* **Document extract**:
○ ○ ○

ATLAS is an attempt to address that infrastructure gap. By building a modern, transparent licensing platform designed for African contexts, we aim to make high-quality visual storytelling economically viable. When photographers can earn sustainably from their work, they can take greater creative risks, pursue deeper stories and invest in long-term projects. It means newsrooms can tell better and more ambitious stories (or at the very least avoid litigation!).

In that sense, ATLAS operates under the vision that better infrastructure leads to better stories, and that African narratives deserve systems that value them properly. ATLAS was developed through a Google News Initiative Innovation Challenge award.

In our conversation, you shared your thoughts about the role of collaboration between independent outlets. Traditionally media outlets have always seen each other as competition that could eat into each other’s audiences. How would you present your case to someone who looks at collaboration as detrimental to profit?

The idea that media organizations must always see one another as competitors is deeply ingrained and increasingly counterproductive. In markets such as Nigeria, where independent media operates under intense financial and political pressure, this mindset has made quality journalism more expensive, riskier and more fragile than it needs to be.

○ ○ ○

* **Material**:
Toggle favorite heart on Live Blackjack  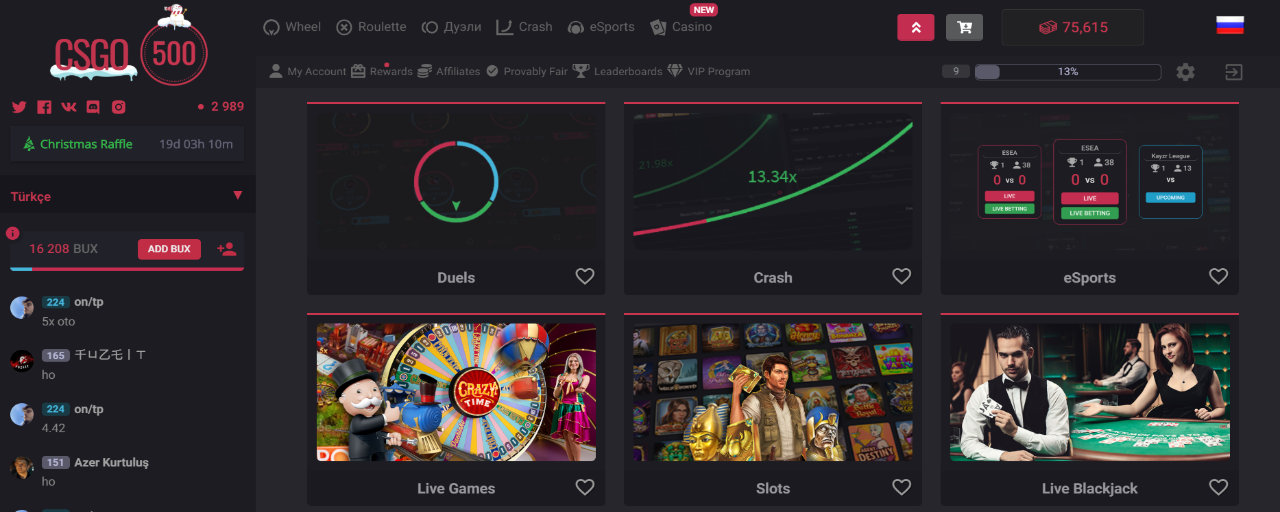pos(1218,487)
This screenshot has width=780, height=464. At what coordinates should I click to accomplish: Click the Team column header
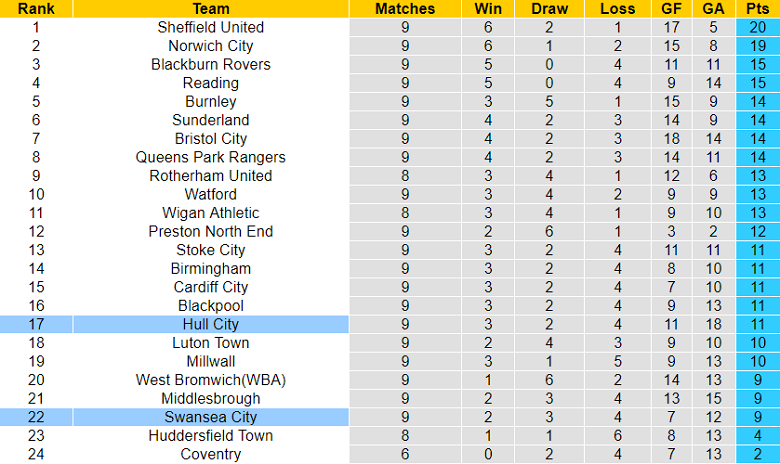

○ ○ ○

* **Job A**: Translate this sentence from the passage on ATLAS into Spanish: "ATLAS was developed through a Google News Initiative Innovation Challenge award."
* **Job B**: Reproduce the portion of the passage on ATLAS between "ATLAS is an" and "Innovation Challenge award.", inclusive.
The listing comes from a separate source and is unrelated to the passage on ATLAS.

* **Right answer A**: ATLAS se desarrolló gracias a un premio del Google News Initiative Innovation Challenge.

* **Right answer B**:
ATLAS is an attempt to address that infrastructure gap. By building a modern, transparent licensing platform designed for African contexts, we aim to make high-quality visual storytelling economically viable. When photographers can earn sustainably from their work, they can take greater creative risks, pursue deeper stories and invest in long-term projects. It means newsrooms can tell better and more ambitious stories (or at the very least avoid litigation!).

In that sense, ATLAS operates under the vision that better infrastructure leads to better stories, and that African narratives deserve systems that value them properly. ATLAS was developed through a Google News Initiative Innovation Challenge award.